Il libro prende avvio dalla “certificazione” del declino da parte di varie istituzioni internazionali, distinte e distanti dalle nostre beghe di bottega. Il declino è in atto, da almeno un paio di lustri e riguarda tutti i settori economici di rilievo, nonostante i peana innalzati nelle ultime settimane al più piccolo tremolio in positivo degli andamenti del pil. Nelle 350 pagine a stampa fitta del volume vengono analizzati in dettaglio i dati sulla perdita di competitività dell’Italia negli ultimi lustri e la letteratura economica (specialmente i confronti internazionali) ad essa afferente.
Il libro, però, non è una rassegna (pur se con l’ottica al tempo stesso specifica ed originale della scuola economica neo-istituzionali) di quanto già scritto.
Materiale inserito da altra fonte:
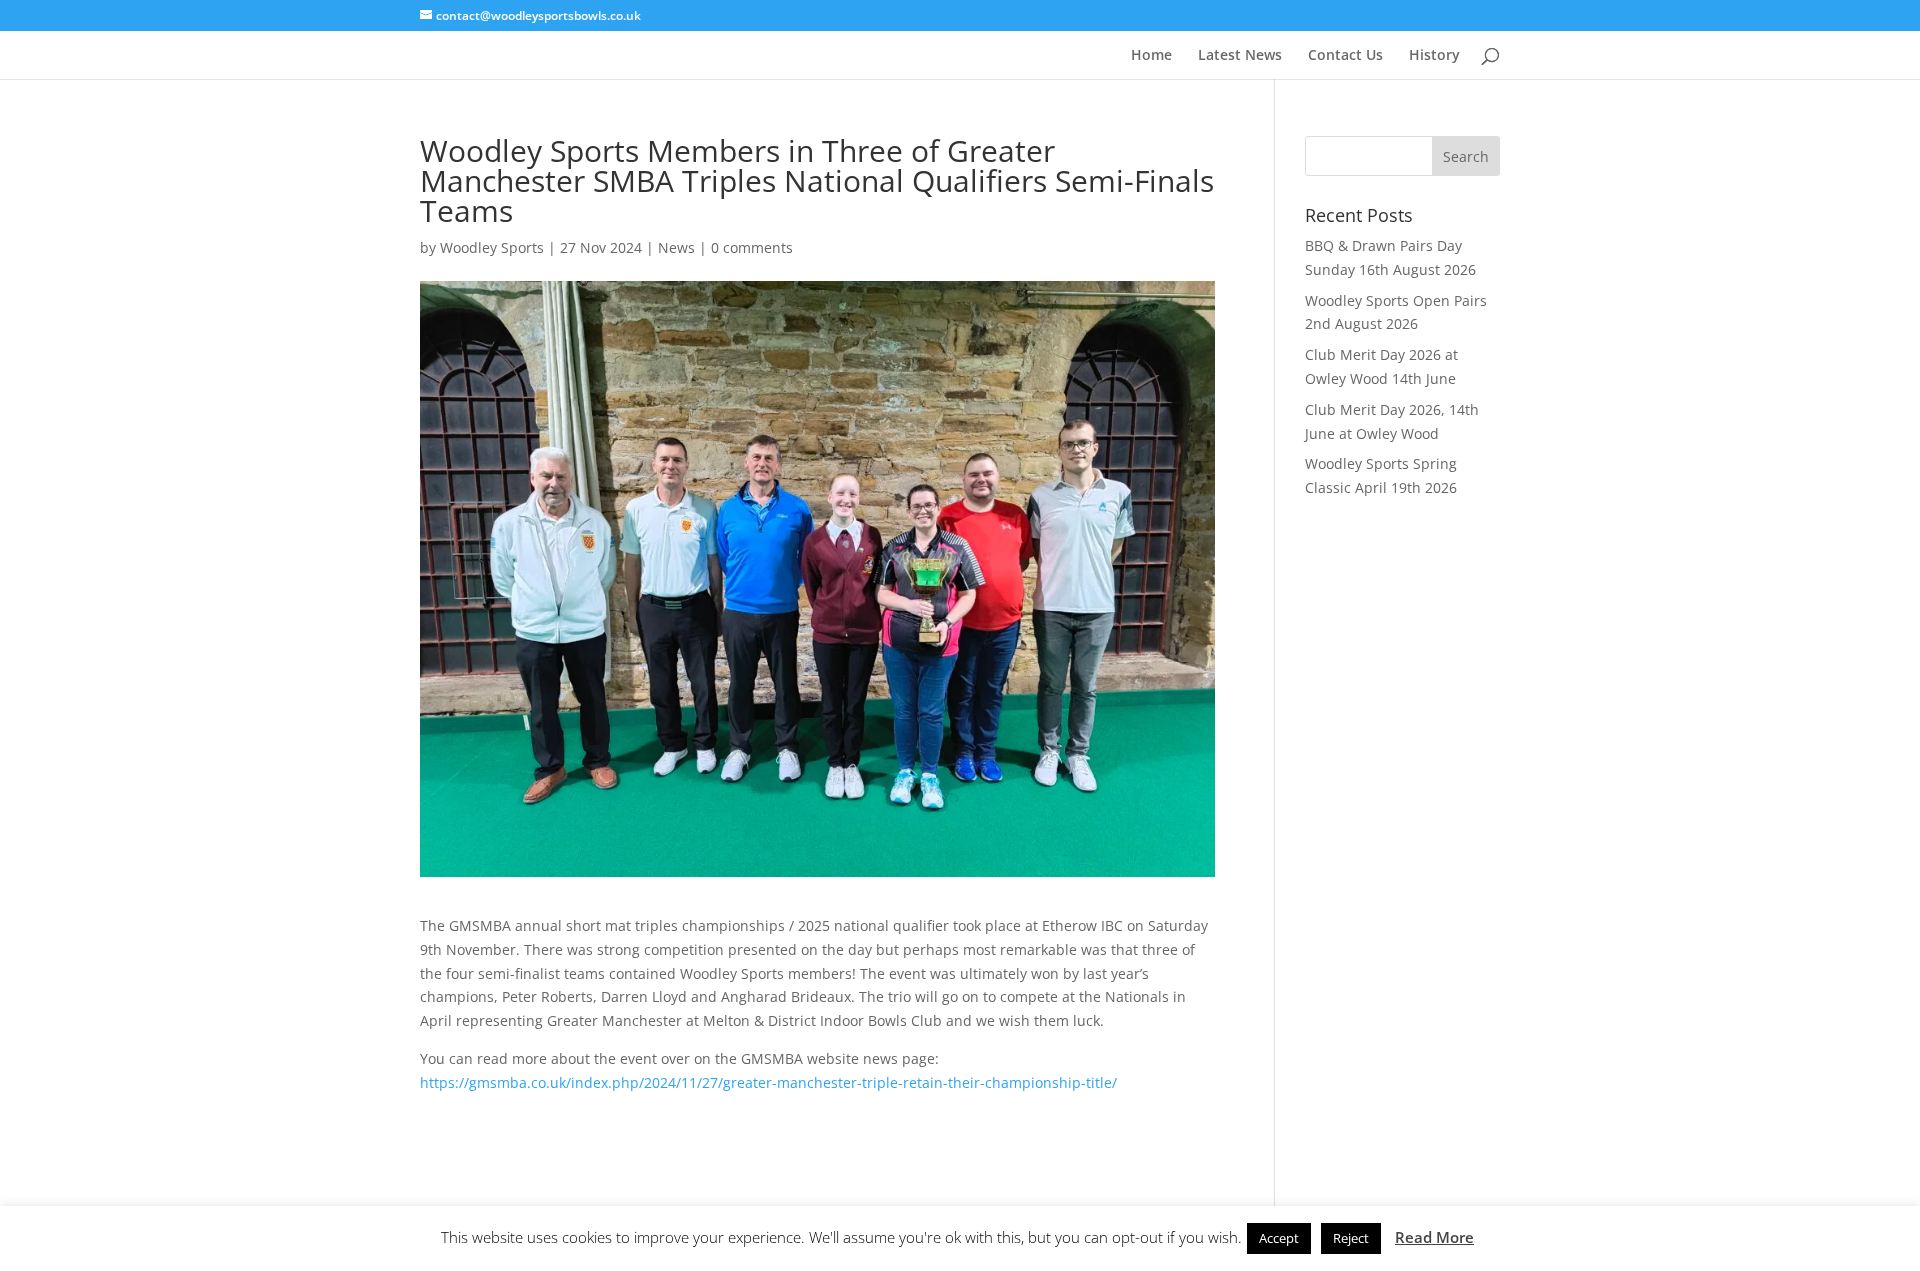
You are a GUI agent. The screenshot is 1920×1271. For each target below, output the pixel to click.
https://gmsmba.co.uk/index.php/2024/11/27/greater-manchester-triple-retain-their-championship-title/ (768, 1082)
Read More (1434, 1237)
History (1434, 56)
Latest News (1240, 56)
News (676, 247)
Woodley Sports (492, 247)
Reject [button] (1351, 1238)
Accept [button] (1279, 1238)
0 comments (752, 247)
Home (1151, 56)
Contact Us (1345, 56)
È un contributo importante sia per l’analisi delle determinanti politico-istituzionali di lungo periodo, sia su alcuni punti specifici (ad esempio, l’analisi dell’innovazione parassitaria a cui hanno contribuito numerose leggi di agevolazione), sia ancora sul tema generale di come fare sì che la macchina pubblica (pa e non solo) diventi da determinante di costi di transazione (e freni al sistemi) il motore per il rilancio della competitività. Viene delineata una strategia in nove punti: la riduzione dello stock normativo (ossia la pletora di leggi) in essere; la riforma delle procedure per concessioni, licenze ed autorizzazioni; lo snellimento dei tempi delle privatizzazioni e soprattutto delle liberalizzazioni; la riforma del sistema degli ordini professionali; il miglioramento dei servizi della PA; la crescita di efficienza del sistema giudiziario; la modernizzazione dell’istruzione di base; un nuovo modello di corporate governance; un’applicazione estensiva dell’itc per rendere il sistema più efficiente e più trasparente. Un programma, in breve, di legislatura.